RAPPRESAGLIA TEDESCA SU AVASINIS (Italia) E STRALCI DI STORIA DELLA "FREIWILLIGEN EINHEIT" SPAGNOLA.
31 agosto 2013 alle ore 15.37
COMUNICATO AD AMIICI, SIMPATIZZANTI ED INTERESSATI A VICENDE STORICHE
IN
PARTICOLARE SEGNALO IL SEGUENTE SCRITTO ALL'ATTENZIONE DEL SITO
"OSTFRONT AZUL"
RAPPRESAGLIA TEDESCA SU AVASINIS (Italia), 2 maggio 1945 E STRALCI DI STORIA SULLA
“
FREIWILLIGHEN EINHEIT”, UNITA’ CHE FU PRESENTE NELL’ “ADRIATISCHES
KÜSTENLAND” FORMATA DA SPAGNOLI EX APPARTENENTI ALLA BLAUEN DIVISION
ED AZUL LEGION,
(Prima puntata - Pubblicata dal Gazzettino di Venezia il 14 novembre 2005)
Vi
sono novità sulla rappresaglia di Avasinis che avrei potuto riferire da
tempo, ma la storia è lenta e ha bisogno di certezze. In pratica è ora
assodato che su Ospedaletto, villaggio a nord di Udine, vennero
concentrate, circa verso la metà di aprile 1945, varie unità Waffen SS.,
Schützen, Gebirgsjäger e reparti minori onde creare una base di pronto
intervento nel caso di attacchi partigiani sulla nazionale
Udine-Tarvisio a protezione dell’imminente defluire della ritirata
proveniente dal Veneto e dal fronte Sud/West (Italia) più esattamente
dalle ultime posizioni della linea di difesa sul fiume Po.

▶ _Dati registrati_:
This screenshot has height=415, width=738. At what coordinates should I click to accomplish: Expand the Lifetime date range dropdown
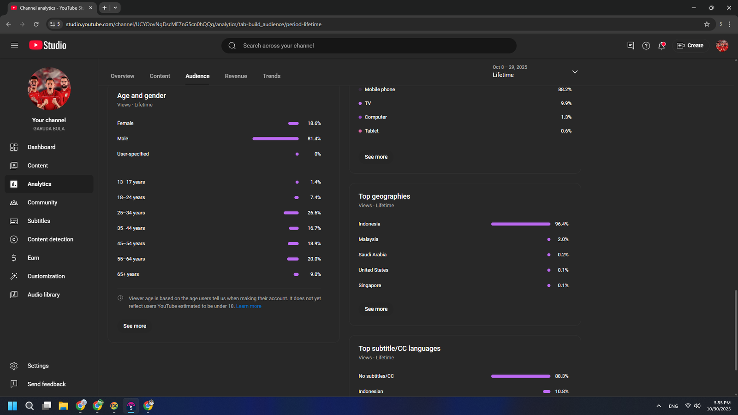(575, 72)
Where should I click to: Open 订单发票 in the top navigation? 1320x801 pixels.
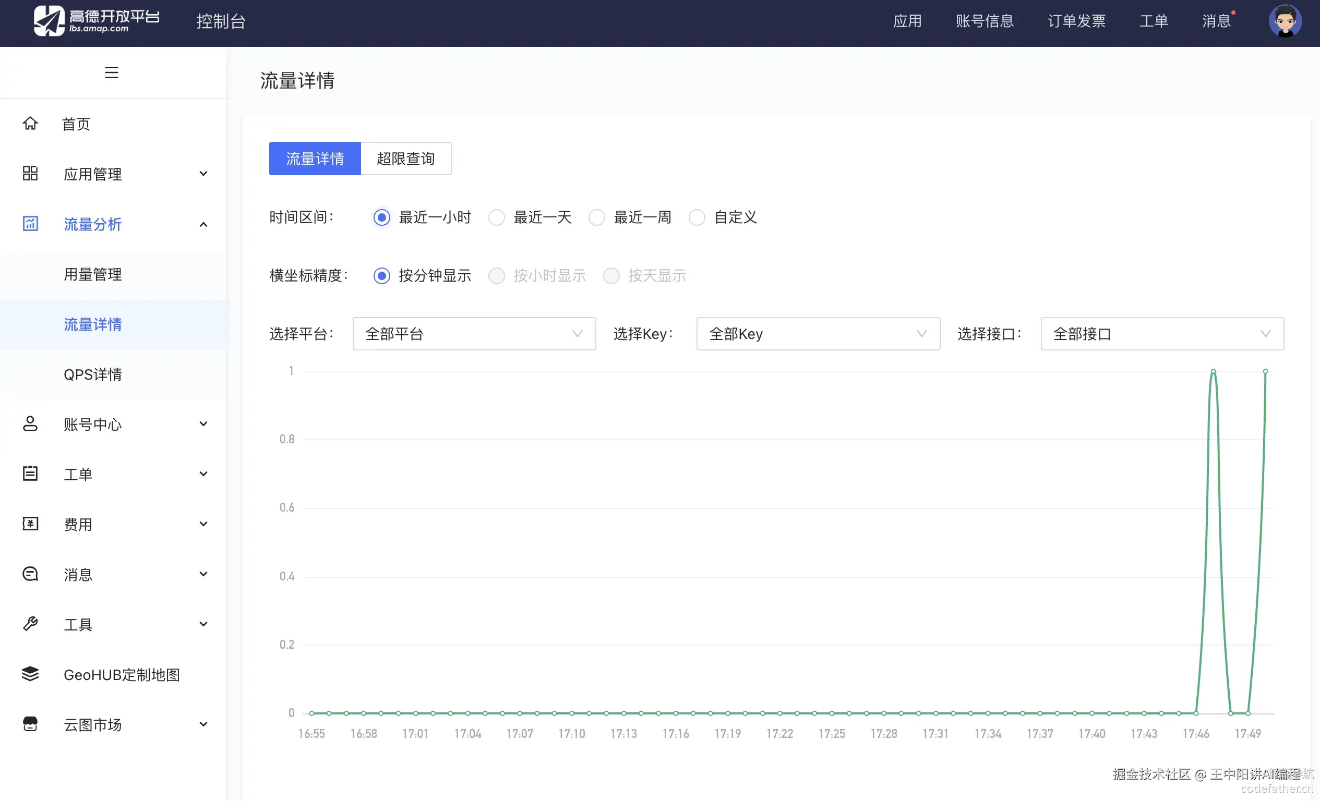[1076, 21]
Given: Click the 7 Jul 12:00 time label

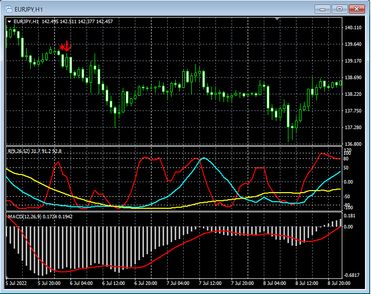Looking at the screenshot, I should click(210, 283).
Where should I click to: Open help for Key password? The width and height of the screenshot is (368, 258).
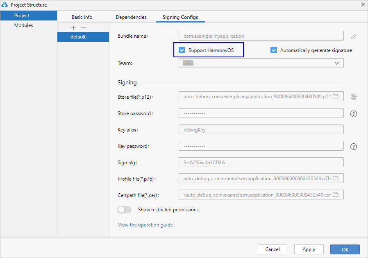coord(353,147)
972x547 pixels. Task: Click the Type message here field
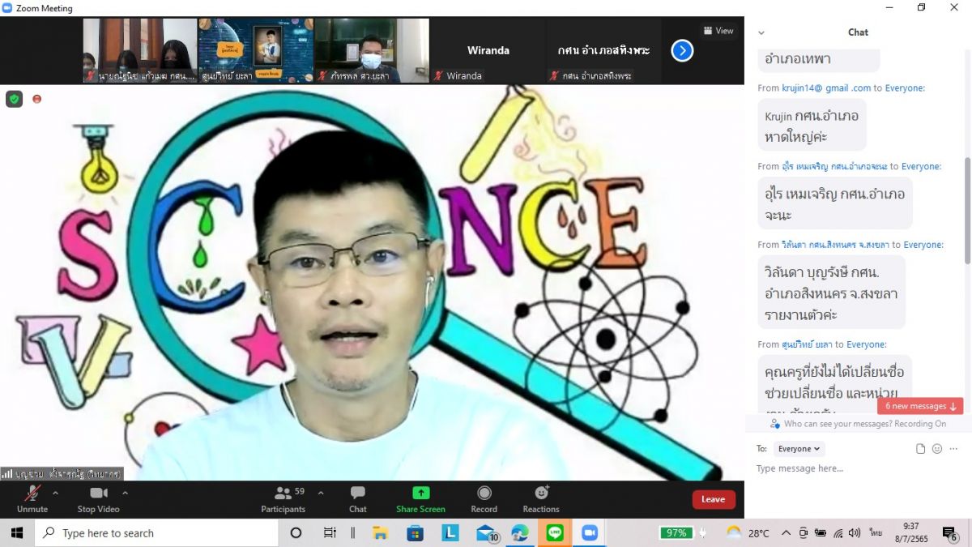[851, 469]
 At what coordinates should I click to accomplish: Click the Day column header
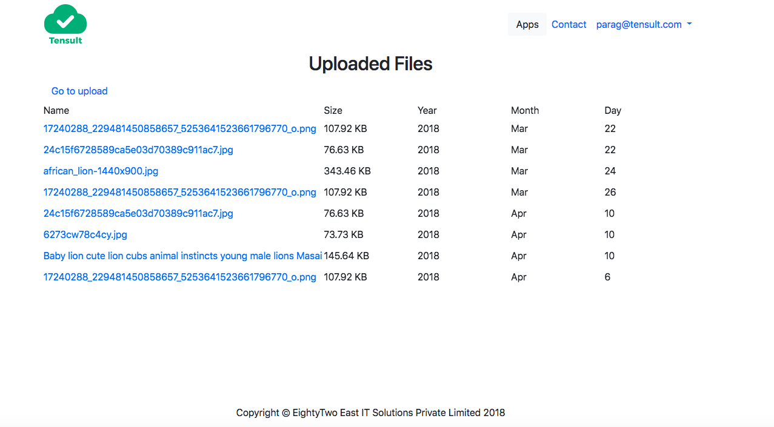tap(612, 110)
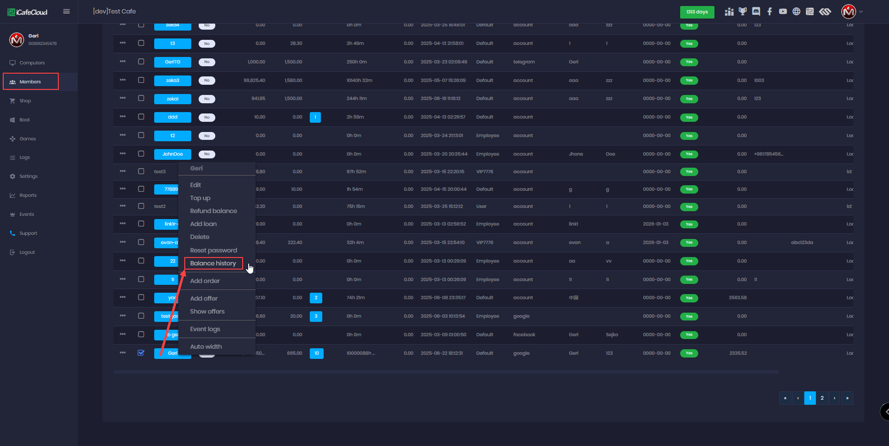Click the trophy icon in header
The height and width of the screenshot is (446, 889).
click(x=743, y=12)
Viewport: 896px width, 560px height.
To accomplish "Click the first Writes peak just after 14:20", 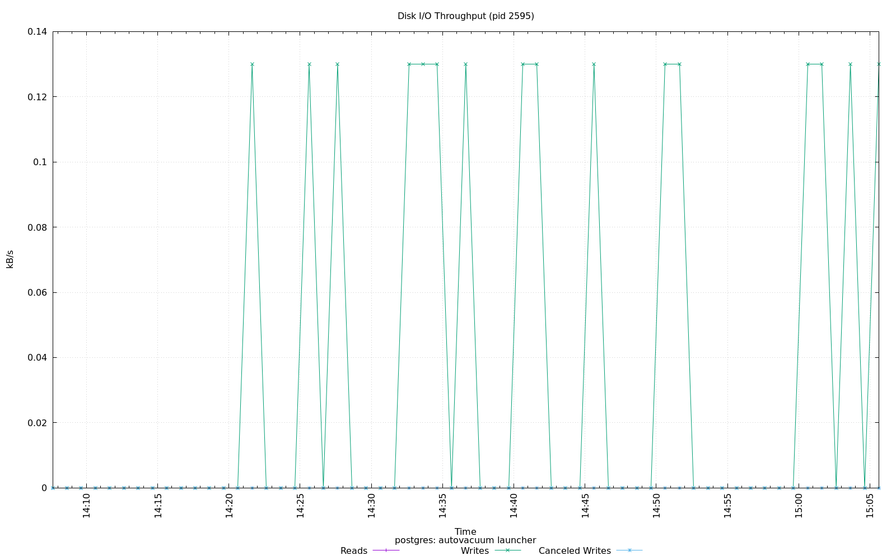I will coord(252,64).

▶ _Descrizione esercizio_: Nel testo sulla rappresaglia di Avasinis, perché verso la metà di aprile 1945 varie unità furono concentrate a Ospedaletto?

▶ _Risposta_: Servivano a creare una base di pronto intervento contro eventuali attacchi partigiani sulla nazionale Udine-Tarvisio. Così si proteggeva l'imminente ritirata che arrivava dal Veneto e dal fronte Sud/West, cioè dalle ultime posizioni della linea di difesa sul fiume Po.